Excerpt to read:
_ _ _ _ _ _ _

It all depends, however, on how we read "dwell in the light". If "dwelling in the light" is being a nice person, following God's commands, and otherwise being respectful of a power that is completely separate from us (though found inwardly) - then this is not a text about deification.

This light seems, however, to be transforming - which suggests great change inside of us, 'the elect', we who "may grow up in him," "be in him", as "new creatures."

There are many many more of these possibly relevant epistles, but for now, I'll pause here.

December 19, 2007

Limits of the union

Immediately after describing deification, Ware adds two key clarifications. The first distinction makes clear that the Orthodox view of deification does not create many gods with equal standing to God:

The idea of deification must always be understood in the light of the distinction between God's essence and His energies. Union with God means union with the divine energies, not the divine essence: the Orthodox Church, while speaking of deification and union, rejects all forms of pantheism. (232)

This distinction is not one I've found in Fox's writings, though I've only begun to look for it specifically. Perhaps, though, this distinction is one that had never particularly been emphasized in the British Isles, or dismissed as a purely scholarly theological matter. Ware explains the distinction - and what it means for our ability to approach God - earlier in the chapter:

(1) God is absolutely transcendent. 'No single thing of all that is created has or ever will have even the slightest communion with the supreme nature or nearness to it.' (Gregory Palamas) This absolute transcendence Orthodoxy safeguards by its emphatic use of the 'way of negation', of 'apophatic' theology. Positive or 'cataphatic' theology - the 'way of affirmation' must always be balanced and corrected by the employment of negative language. Our positive statements about God - that He is good, wise, just, and so on - are true as far as they go, yet they cannot adequately describe the inner nature of the deity...

(2) God, although absolutely transcendent, is not cut off from the world which He has made. God is above and outside His creation, yet He also exists within it. As a much used Orthodox prayer put it, God is 'everywhere present and filling all things'. Orthodoxy therefore distinguishes between God's essence and His energies, thus safeguarding both divine transcendence and divine immanence: God's essence remains unapproachable, but His energies come down to us. God's energies, which are God himself, permeate all His creation, and we experience them in the form of deifying grace and divine light. Truly our God is a God who hides Himself, yet he is also a God who acts - the God of History, intervening directly in concrete situations. (208-9, emphasis in original)

God is here with us, we can partake of God's energies, and even become divine - but we cannot encounter God's essence directly. Christ's incarnation, of course, was a coming of God's essence to his creation, and that is why the faith is Christian specifically. This perspective, however, while recognizing that God is around us, available to us, capable of deifying us, also keeps us separate from God, partaking of the divine nature and becoming divine without becoming God.

Ware's next paragraph on deification provides more description of the limits this creates:

Closely related to this is another point of equal importance. The mystical union between God and humans is a true union, yet in this union Creator and creature do not become fused into a single being. Unlike the eastern religions which teach that humans are swallowed up in the deity, Orthodox mystical theology has always insisted that we humans, however closely linked to God, retain our full person integrity. The human person, when deified, remains distinct (though not separate) from God.

_ _ _ _ _ _ _

Instructions for the task: In the excerpt on deification, union with God is union with what, according to the quoted passage from Ware?

_ _ _ _ _ _ _

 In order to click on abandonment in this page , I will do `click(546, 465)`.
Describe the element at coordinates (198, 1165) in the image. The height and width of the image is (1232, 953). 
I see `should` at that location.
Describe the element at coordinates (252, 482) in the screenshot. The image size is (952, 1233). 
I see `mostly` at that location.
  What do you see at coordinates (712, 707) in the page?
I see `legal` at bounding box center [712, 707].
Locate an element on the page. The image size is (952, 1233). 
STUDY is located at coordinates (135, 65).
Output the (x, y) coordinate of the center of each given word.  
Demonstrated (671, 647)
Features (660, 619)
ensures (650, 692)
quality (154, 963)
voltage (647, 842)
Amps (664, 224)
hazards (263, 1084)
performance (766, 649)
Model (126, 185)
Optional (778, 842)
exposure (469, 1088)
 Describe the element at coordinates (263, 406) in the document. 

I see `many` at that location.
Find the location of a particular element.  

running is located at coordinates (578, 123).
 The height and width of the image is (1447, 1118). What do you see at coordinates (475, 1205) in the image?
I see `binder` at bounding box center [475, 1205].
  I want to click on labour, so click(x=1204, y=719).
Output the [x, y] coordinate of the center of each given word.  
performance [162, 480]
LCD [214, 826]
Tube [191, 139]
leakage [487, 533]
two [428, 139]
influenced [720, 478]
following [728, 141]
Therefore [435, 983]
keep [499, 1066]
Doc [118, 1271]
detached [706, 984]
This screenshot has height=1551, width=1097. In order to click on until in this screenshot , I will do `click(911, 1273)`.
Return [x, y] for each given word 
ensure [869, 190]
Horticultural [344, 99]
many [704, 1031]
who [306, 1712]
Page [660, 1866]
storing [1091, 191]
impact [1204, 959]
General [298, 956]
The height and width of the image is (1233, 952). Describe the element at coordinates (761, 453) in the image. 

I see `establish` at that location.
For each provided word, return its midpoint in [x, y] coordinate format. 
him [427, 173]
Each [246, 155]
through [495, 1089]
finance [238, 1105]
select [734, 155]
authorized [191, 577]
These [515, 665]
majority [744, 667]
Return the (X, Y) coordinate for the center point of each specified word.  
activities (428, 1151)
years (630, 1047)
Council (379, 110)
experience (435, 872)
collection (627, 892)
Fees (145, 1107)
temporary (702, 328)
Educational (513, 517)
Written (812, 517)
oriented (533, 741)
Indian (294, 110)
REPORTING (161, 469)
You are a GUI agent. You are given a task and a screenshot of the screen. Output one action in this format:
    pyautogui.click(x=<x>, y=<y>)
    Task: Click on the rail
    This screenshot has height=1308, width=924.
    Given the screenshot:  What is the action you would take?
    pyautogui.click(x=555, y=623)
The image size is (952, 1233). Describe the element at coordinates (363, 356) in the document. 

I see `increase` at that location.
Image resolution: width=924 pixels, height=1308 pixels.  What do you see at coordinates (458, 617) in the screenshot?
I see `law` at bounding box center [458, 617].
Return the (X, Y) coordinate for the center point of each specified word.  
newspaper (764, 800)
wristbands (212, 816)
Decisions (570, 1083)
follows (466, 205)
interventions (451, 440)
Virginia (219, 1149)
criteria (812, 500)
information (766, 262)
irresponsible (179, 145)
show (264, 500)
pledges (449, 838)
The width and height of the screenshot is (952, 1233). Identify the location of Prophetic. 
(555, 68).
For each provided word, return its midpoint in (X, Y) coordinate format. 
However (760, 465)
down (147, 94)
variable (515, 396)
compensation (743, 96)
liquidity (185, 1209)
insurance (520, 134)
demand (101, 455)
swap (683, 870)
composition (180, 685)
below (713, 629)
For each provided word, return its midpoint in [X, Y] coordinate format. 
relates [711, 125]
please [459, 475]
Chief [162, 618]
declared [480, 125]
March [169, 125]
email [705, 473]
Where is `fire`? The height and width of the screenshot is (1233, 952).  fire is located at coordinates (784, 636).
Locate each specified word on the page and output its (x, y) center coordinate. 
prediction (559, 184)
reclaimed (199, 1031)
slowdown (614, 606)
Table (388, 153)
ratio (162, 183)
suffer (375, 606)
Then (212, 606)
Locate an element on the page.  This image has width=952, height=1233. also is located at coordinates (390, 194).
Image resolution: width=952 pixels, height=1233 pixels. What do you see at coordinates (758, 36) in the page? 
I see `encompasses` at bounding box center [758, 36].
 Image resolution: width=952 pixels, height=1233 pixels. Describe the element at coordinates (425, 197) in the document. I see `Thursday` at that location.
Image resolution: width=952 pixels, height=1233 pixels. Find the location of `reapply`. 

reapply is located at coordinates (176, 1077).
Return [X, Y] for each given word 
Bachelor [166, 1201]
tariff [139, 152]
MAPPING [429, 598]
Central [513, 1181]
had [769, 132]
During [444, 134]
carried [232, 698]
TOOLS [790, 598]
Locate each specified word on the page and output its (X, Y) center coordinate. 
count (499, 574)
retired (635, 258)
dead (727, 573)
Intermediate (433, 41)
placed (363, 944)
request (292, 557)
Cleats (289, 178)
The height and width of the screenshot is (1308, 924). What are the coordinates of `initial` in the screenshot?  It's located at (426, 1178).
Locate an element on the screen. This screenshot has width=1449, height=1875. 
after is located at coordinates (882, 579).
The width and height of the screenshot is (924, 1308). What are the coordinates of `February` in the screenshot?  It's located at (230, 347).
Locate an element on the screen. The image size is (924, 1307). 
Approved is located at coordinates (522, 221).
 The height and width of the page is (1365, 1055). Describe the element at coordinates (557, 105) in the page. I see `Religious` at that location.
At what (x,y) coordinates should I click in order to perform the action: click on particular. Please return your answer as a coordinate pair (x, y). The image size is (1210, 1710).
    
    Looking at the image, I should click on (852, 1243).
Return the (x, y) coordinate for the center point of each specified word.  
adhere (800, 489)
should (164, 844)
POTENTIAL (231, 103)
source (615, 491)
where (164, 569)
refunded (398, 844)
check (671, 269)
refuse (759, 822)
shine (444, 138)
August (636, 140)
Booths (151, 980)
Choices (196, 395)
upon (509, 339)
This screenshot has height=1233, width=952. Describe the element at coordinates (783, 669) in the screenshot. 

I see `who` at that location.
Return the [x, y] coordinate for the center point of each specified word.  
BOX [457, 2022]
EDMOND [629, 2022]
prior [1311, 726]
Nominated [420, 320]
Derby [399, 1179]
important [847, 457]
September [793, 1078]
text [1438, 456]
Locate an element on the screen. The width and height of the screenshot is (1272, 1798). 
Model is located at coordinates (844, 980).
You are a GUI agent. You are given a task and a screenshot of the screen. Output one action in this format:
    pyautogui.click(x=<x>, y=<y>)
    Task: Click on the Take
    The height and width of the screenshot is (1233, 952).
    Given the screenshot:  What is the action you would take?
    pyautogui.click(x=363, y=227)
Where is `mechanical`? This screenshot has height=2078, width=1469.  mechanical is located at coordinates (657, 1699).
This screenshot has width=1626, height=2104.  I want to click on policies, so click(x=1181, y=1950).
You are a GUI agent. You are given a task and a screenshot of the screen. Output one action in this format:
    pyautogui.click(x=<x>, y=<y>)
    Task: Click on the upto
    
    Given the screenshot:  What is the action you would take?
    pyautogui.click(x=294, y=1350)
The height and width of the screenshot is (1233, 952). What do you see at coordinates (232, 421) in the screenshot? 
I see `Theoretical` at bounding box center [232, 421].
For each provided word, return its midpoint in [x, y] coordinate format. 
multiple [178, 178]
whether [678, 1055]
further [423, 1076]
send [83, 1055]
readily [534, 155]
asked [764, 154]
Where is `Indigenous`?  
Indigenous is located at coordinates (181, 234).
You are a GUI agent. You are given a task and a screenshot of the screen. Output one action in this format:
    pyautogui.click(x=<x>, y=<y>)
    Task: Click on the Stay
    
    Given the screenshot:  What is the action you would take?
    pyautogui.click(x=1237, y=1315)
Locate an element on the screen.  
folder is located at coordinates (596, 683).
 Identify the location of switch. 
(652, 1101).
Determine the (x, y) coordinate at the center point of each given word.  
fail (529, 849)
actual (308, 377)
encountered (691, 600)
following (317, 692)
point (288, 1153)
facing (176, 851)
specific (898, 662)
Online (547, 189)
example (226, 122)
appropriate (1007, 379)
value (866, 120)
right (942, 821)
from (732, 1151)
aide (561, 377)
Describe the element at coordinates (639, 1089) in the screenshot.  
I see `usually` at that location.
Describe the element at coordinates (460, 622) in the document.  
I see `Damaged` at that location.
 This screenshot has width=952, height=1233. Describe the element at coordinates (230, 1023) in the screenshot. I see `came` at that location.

_ _ _ _ _ _ _

Result: The divine energies, not the divine essence.